Grittiness and Lethality in Game Combat vs in Read-Only Fiction

Medievalish-Fantasy game systems do a fair job of emulating the injury and death rates seen among secondary characters and nameless mooks in read-only fiction, but a poor one of emulating the much lower injury and death rates among the protagonists - the characters who would be PCs in a game.

As evidence, I offer this list of injuries suffered by the nine members of the Fellowship in Lord of the Rings during the course of the story. I'm leaving out the purely magical effects, the fatigue, thirst, starvation, and exposure damage, and the injuries to characters other than members of the Fellowship...

...I count 17 examples of members of the Fellowship getting injured in the whole Lord of the Rings, with 5 of the examples being bramble and thorn scratches. And I note that Aragorn and Legolas do not get injured at all.

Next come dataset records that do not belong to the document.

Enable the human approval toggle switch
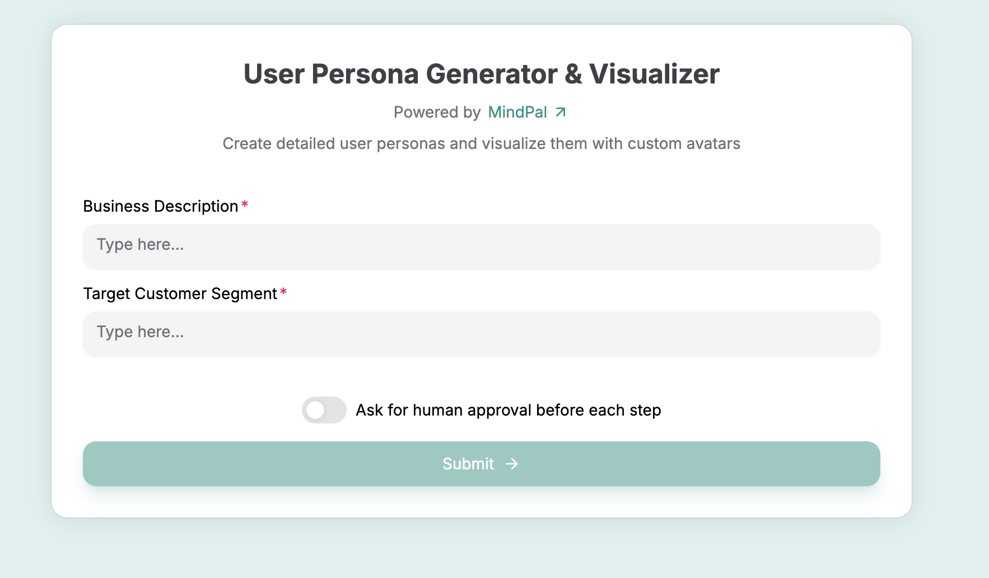 pos(324,410)
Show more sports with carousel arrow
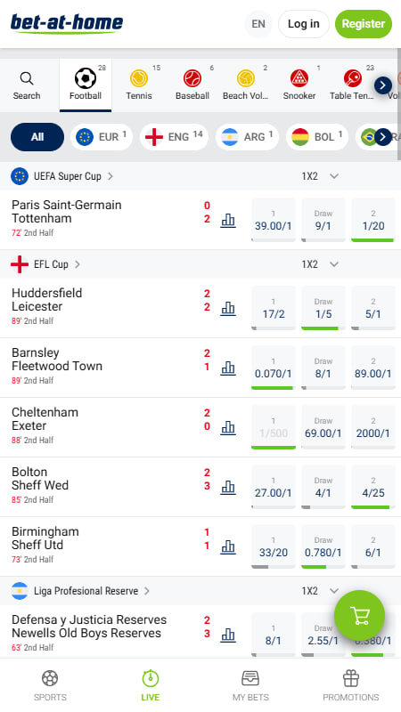Image resolution: width=401 pixels, height=712 pixels. pyautogui.click(x=383, y=85)
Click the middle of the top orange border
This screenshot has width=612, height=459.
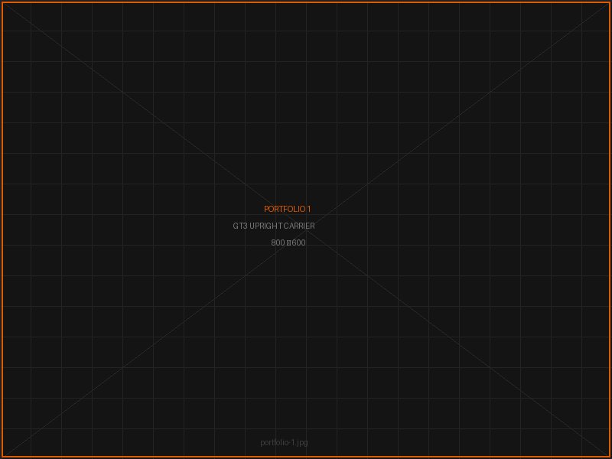click(306, 2)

I submit that this is a low, low, low injury rate, compared to that typically seen in a tabletop game that covers the same amount of adventuring, run under either D&D rules or under some alternative rule set having about the same degree of crunch in its mechanics.

Yet, when I have gone back to read LotR again, I don't find myself saying ah, plot armor, followed by throwing my hands up in the air and hurling it at the television, where Legolas happens to be busy fighting Bolg in Battle of the Five Armies, doing you know... well...

One can argue that protagonists survive better than others in a book. I'd advocate if the story is well written, this doesn't come up. Plot armor is legitimate when it is blatant, contrived, overt and overused.

Echoing one or two others, I'd add that the Fellowship wasn't built for direct conflict, so at least for me as a reader, I didn't find the lack of injuries unusual. Frodo and the Hobbits barely left the Shire safely. They barely escaped being murdered in Bree, thanks to Strider. They barely made it out of Weathertop, with as many Ring Wraiths present.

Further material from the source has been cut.